Lo que sucedía es que Perón tenía un fuerte espíritu conspirativo y trató de manejar para sus intereses al Gobierno de Ibáñez, el que desde sus comienzos, y, en contra de las expectativas de sus votantes, había demostrado que era débil y mediocre. Consiguió sobornar a una senadora chilena incondicional del ibañismo y ésta fue expulsada por el Congreso en un voto sin precedente alguno en la historia parlamentaria chilena. El Gobierno de Ibáñez terminó en el descrédito más completo y fue sucedido por el de Jorge Alessandri Rodríguez, hijo del presidente que había expulsado al agregado militar aficionado al espionaje.

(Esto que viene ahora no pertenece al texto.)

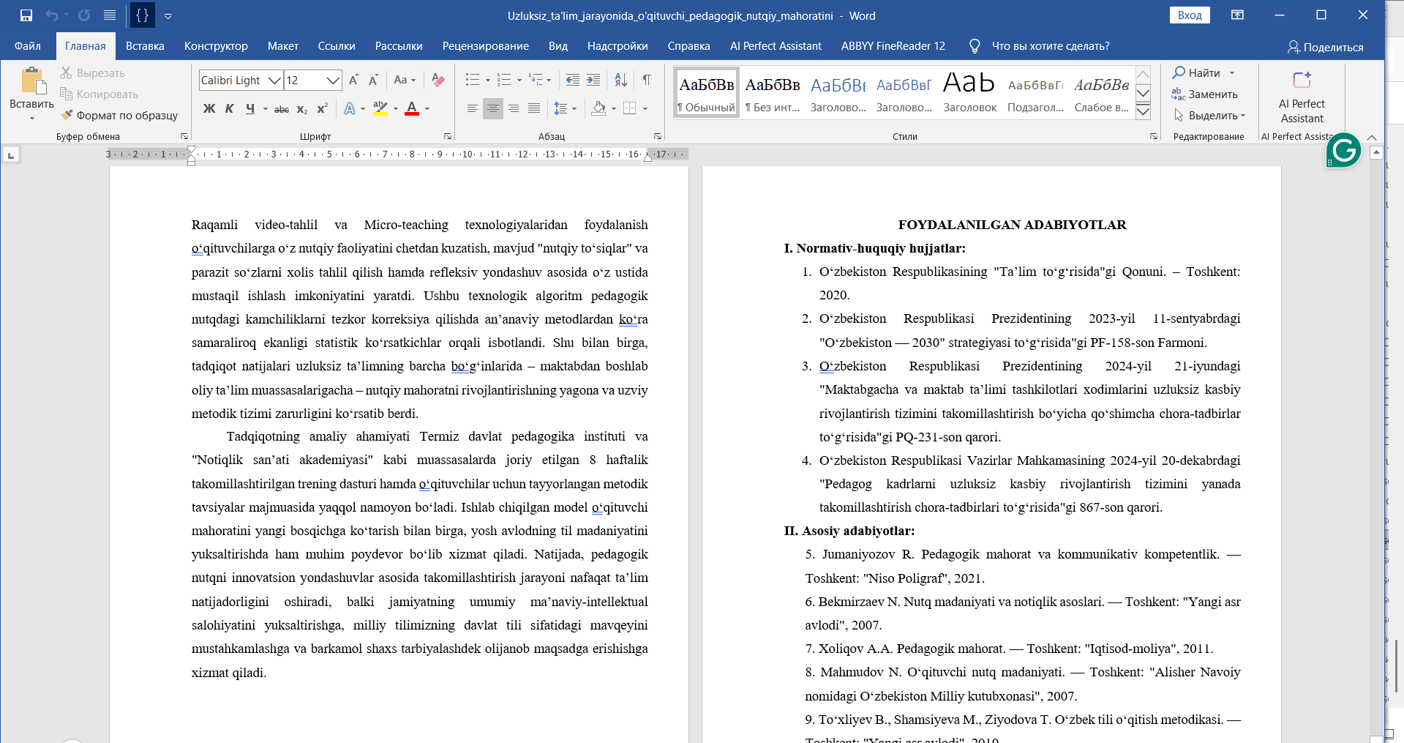Apply subscript formatting with x₂ icon
Image resolution: width=1404 pixels, height=743 pixels.
pos(302,108)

No pretendo que estas historias del pasado puedan explicar en forma cabal el peronismo de ahora, el de los Duhalde, los Kirchner, los Carlos Saúl Menem, pero conviene, de todos modos, tenerlas en cuenta. El peronismo, más que un partido político, es un movimiento nacionalista con aspectos de reformismo social, con algunas nostalgias seudofascistas, de fondo, en definitiva, conservador. Supongo que a eso se referían Kirchner y Duhalde cuando declaraban que representaban la "tradición peronista" y acusaban a Menem de una desviación de derecha neoliberal. El peronismo, sea como sea, tuvo una evidente función en la historia argentina, puesto que remeció estructuras anquilosadas y oligárquicas de la sociedad, aun cuando no llegó y tampoco pretendió eliminarlas de raíz. Es probable que todavía no haya encontrado una forma viable, eficiente, realmente moderna de gobernar, pero no es imposible que consiga esto a partir de ahora. El país ya tocó fondo y es deseable para todos que emprenda el camino de salida de la crisis. Un aspecto nuevo de toda la situación es el proyecto de alianza con el Brasil de Luiz Inácio Lula da Silva. Si entra Chile en el acuerdo, nos encontraríamos frente a una inesperada y curiosa reedición del ABC (Argentina, Brasil, Chile) de principios del siglo pasado. No sería un conjunto cerrado, esta vez, y no estaría condenado de antemano debido a su carácter excluyente, como ocurrió con el ABC de hace cien años. Todavía, en la Argentina y también en el Brasil, está casi todo por verse, pero creo que se puede mirar el nuevo momento en la historia de la región con un relativo optimismo.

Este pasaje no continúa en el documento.